Parts of the exercise
A - In the forum thread on tiredness, which levels did the nurse say were being monitored?
B - Reproduce the passage of the forum thread on tiredness between "I did tell her" and "T4 and TSH.", inclusive, without changing anything.

Excerpt provided
::::

# Is it normal to be this tired?



## mommyjewel (Aug 14, 2010)

I have been so tired lately. I feel sleepy starting at 7:30pm and I sleep until 8:00am. I can't do the things that I used to do. I get tired out just by doing grocery shopping. I think I am coming down with another cold. I have also been feeling cold a lot too.

I am on PTU 100mg and 50mg of Atenolol total a day. The last blood work I had done was on 10/5. The nurse said that everything looked fine and too keep taking my meds and have blood work redone before my next endo appt on 11/4.

I did tell her that I was feeling cold and she just brushed it off. I asked about my Free T3 and she said that they were not checking that and only monitoring my Free T4 and TSH.


----------



## greatdanes (Sep 25, 2010)

Could be headed hypo, or in hypo land already. TMI, but have you been constipated, feeling cold, etc?


----------



## greatdanes (Sep 25, 2010)

Also, did they ever do a TSI, antibody blood test to confirm graves?


----------



## mommyjewel (Aug 14, 2010)

greatdanes said:


> Could be headed hypo, or in hypo land already. TMI, but have you been constipated, feeling cold, etc?


No constipation but I drink a lot of coffee throughout the day to try and combat me being tired. Of the hypothyroid symptoms I do have:

Fatigue/tiredness

Feeling cold

Muscle aches/cramps

These I already have with my hyperthyroid/graves:

Irritability

Memory loss


----------



## mommyjewel (Aug 14, 2010)

greatdanes said:


> Also, did they ever do a TSI, antibody blood test to confirm graves?


I hope this helps. Here are my labs:

When I was first tested for Hyperthyroid

07/29

T3 Free 18.5 Range 2.4-4.2

T4 Free 17.4 4.8-13.9

Thyroid Peroxidase AB (TPO) 203.0 Range 0.0-9.0

Thyroglobulin AB (ATA) 296.7 Range 0.0-4.0

08/27

Free T3 6.4

Free T4 was in the normal range

09/15

Free T4 1.25 (0.85-1.62 pg/mL reference range)

Free T3 6.0 (2.4-4.2 pg/ml reference range)

TSH 0.01 (0.35-5.50 uIU/ml reference range)

::::

Data section
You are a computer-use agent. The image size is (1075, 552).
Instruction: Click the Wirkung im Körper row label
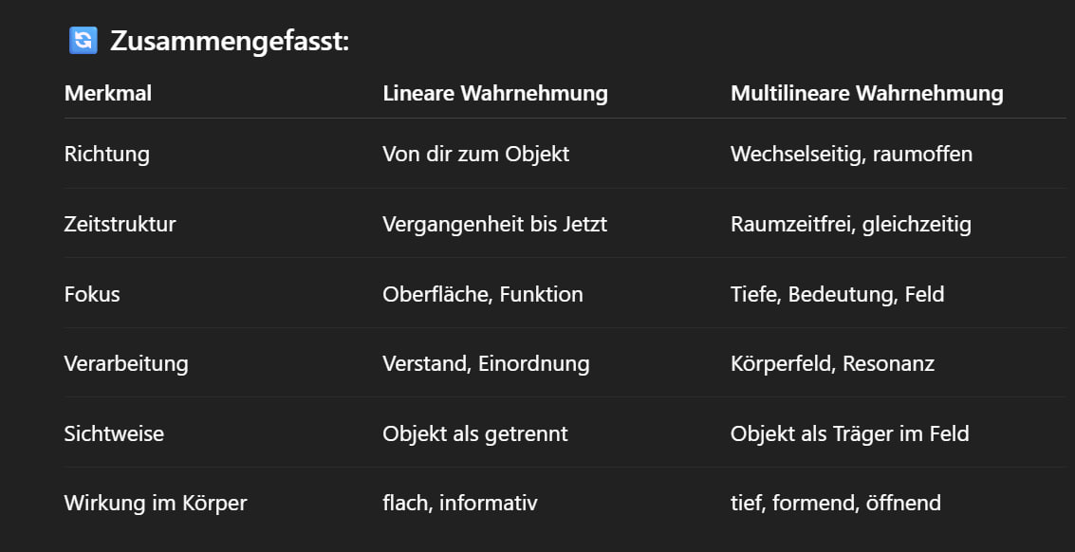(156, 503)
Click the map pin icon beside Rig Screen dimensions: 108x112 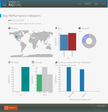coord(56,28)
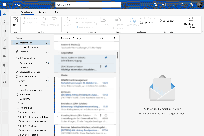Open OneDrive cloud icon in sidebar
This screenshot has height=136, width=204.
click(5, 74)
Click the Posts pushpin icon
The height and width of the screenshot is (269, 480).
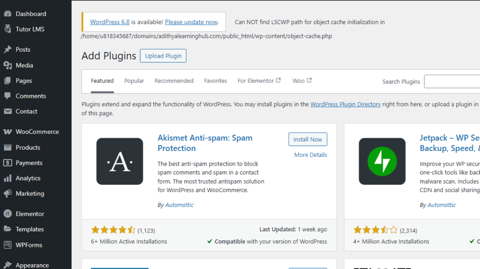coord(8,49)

::::

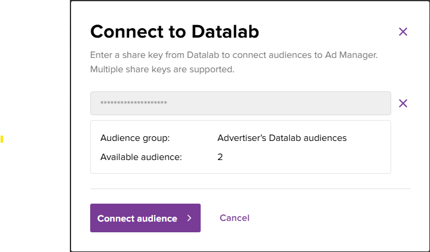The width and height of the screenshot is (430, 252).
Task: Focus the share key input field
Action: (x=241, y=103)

::::

Solved tasks
A - Free T4 and TSH

B -
I did tell her that I was feeling cold and she just brushed it off. I asked about my Free T3 and she said that they were not checking that and only monitoring my Free T4 and TSH.